To begin, Exhibit A to the Tragasz report establishes, at most, that Hein accessed the files listed while still an employee of Signode. Hein admits as much; his affidavit states that he accessed the documents "in connection with my position at and work for [Signode]" and "did not share any of [this information] with DuBose or anyone else." (Hein ¶ 16.) It is hardly noteworthy, much less probative of misappropriation, that Hein accessed confidential information in the course of his employment at Signode. Signode does not argue that Hein was not authorized to access any of these files or that his access to these files was unrelated to work he was doing on behalf of Signode. The presence of a document entitled "DuBose Business Plan West Coast" on Hein's hard drive does not change the analysis; Hein concedes that he was talking to DuBose about employment in August but that fact falls far short of establishing that from that point forward the files he accessed were for the purpose of luring customers to DuBose rather than to perform his duties for Signode. That may be a possibility, but a mere possibility does not suffice even as a matter of pleading a claim, much less proving one.
Hein also offers an unrebutted explanation for the files listed in Exhibit B, which were all accessed on August 20, 2014. Hein's affidavit explains that he backed up his company issued laptop computer annually to an external hard drive and then deleted the files from his laptop. Having done so with the files listed in Exhibit B (all appear to have "last written" dates before October 2013), Hein states that he was tasked in the summer of 2014 by Fleetwood Vice President and General Manager Mike Zimmer "to prepare a report that required accessing historical data for certain customers." (Hein ¶ 15.) Per his affidavit, Hein attempted to restore an entire folder containing his backups to his laptop but was unable to do so; he then accessed the necessary files individually from the external drive. On its face, Hein's version of these events appears to provide an innocent explanation for why all of these files show the same "last accessed" date a few weeks before his departure. While this explanation may or may not ultimately prove to be credible, Signode has not yet presented any evidence to contradict it. Signode provided an affidavit from Mr. Zimmer with its reply brief, for example, but that affidavit does not address Hein's claim that Zimmer asked him to prepare a report during the summer of 2014 that required access to historical customer information. Having failed to offer contrary evidence, Signode presents no reason for the Court to discount Hein's version of these events.
Exhibits C and D list files found on the two flash drives that Hein provided to the company. Hein's affidavit explains that, after giving notice of his resignation to Signode, Hein asked Zimmer if Fleetwood IT personnel could assist him in removing any personal files from his laptop. According to Hein, Zimmer refused this request and required Hein to do it himself, which he did by downloading files from the laptop onto two flash drives. Again, Signode fails to offer any evidence to contradict this account. Further, although Tragasz opines that the files listed on Exhibit C are "potential Signode files, " an examination of the file names reveals that they are consistent with the description provided by Hein in his affidavit: personal files and photographs. None of the file names listed on Exhibit C suggest the misappropriation of Signode confidential information. While Signode's counsel argued at the TRO hearing that Signode cannot yet ascertain whether Hein downloaded other documents, on other devices, that argument effectively concedes that these documents do nothing to establish that speculative possibility.

- Dataset excerpts
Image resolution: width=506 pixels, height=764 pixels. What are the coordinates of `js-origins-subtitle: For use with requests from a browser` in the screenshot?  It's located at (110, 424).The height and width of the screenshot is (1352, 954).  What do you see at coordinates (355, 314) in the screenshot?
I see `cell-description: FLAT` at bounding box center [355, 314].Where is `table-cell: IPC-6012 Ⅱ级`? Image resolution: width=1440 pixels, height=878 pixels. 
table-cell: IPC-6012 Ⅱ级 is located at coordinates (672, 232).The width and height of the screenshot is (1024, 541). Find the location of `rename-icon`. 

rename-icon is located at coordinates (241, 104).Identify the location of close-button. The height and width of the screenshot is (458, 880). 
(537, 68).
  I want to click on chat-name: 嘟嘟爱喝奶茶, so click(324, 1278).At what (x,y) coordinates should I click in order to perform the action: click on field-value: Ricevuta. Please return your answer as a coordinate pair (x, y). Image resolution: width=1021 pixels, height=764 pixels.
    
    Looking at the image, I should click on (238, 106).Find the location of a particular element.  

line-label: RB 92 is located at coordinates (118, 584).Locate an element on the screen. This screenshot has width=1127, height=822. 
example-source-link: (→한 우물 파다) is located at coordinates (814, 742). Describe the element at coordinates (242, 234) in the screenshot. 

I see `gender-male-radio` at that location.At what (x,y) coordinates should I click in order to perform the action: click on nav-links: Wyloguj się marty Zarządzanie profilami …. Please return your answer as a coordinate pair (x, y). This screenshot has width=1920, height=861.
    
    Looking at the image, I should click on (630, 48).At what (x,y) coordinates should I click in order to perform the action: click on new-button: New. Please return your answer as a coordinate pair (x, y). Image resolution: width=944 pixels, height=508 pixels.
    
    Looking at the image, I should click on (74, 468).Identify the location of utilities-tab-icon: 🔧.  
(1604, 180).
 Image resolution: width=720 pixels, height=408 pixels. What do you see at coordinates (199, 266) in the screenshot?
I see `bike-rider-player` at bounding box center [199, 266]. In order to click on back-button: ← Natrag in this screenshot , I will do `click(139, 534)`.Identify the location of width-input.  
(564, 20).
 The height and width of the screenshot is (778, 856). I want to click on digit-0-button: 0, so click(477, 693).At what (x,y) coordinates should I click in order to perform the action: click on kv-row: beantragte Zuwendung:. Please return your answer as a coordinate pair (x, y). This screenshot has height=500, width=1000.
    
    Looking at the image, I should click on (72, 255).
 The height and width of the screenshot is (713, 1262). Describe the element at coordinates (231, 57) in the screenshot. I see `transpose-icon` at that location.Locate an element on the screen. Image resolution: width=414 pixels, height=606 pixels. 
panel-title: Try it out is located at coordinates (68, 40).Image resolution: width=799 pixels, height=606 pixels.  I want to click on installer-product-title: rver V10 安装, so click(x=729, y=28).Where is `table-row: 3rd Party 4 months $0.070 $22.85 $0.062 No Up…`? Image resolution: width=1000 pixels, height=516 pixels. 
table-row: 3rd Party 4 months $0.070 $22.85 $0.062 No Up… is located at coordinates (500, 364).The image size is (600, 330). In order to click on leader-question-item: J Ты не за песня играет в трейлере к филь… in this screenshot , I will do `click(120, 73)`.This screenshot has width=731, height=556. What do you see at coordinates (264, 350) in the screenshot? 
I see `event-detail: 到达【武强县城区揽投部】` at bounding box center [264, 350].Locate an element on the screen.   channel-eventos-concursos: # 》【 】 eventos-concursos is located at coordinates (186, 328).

- Directions for this task
Continue the court opinion on Hein's access to Signode files, starting after its final sentence. The material after the court opinion is separate from the opinion itself.

- Exercise answer
Finally, with respect to Exhibit D, Hein concedes that the four files listed relate to Signode's customer Steelscape. He represents that he does not know precisely how or why the files were on the flash drive in question, but speculates that they may have been on the drive before he downloaded his personal files to it upon his resignation. While speculative, this explanation is at least plausible, given the "file created" and "last written" dates of March 2013; as Hein's affidavit notes, these four files each appears to contain information that was at least a year-and-a-half old when Hein resigned from Signode. Signode further points to the "last accessed" dates of 9/20/14 for these files (10 days after Hein resigned, and a week after he had removed personal files from the laptop) as evidence that he continued to access Signode's confidential data after he began working for DuBose, but several facts make the Court quite skeptical of the probative force of that last accessed date. Specifically, the date and time for each of the four files is exactly the same: precisely at midnight on 9/20; this suggests that some factor other than random manual intervention accounts for the creation of this access date. In addition, the fact that Signode has found no other evidence that any file was accessed after Hein completed the removal of his personal files on 9/12/14 substantially undermines Signode's hypothesis that Hein was continuing to misappropriate data relating to Signode's former customers. That Hein cannot affirmatively explain the presence of these four files on the flash drive does not establish that the files must therefore have been misappropriated. It is Signode's burden to establish that fact and, again, Signode offers no evidence to rebut Hein's explanation. Indeed, Signode has produced no evidence that Hein has even contacted Steelscape, much less that he has used any of the information in these files to gain Steelscape's business for DuBose.
Standing alone, as it presently does, the Tragasz report establishes only that Hein had four files relating to a single client on a flash drive that he provided to the company. It does not establish that Hein misappropriated those four files, or any others, or that he used any company information in soliciting customers for DuBose. Signode may ultimately be able to present evidence to demonstrate that Hein's version of these events is not credible, but it has not done so at this stage. That fact, coupled with its inability to show that Hein had in his possession any more than four files relating to a single customer suggests, if anything, that Signode's claims of wholesale misappropriation of confidential customer data lacks foundation. There is, then, no evidentiary foundation whatsoever for Signode's assertion that Hein has misappropriated any of Signode's trade secrets or confidential information. That state of affairs requires denial of its TRO motion, because Signode has no prospect for success on the merits of any of its claims if it has no evidence that Hein improperly took that information from Signode.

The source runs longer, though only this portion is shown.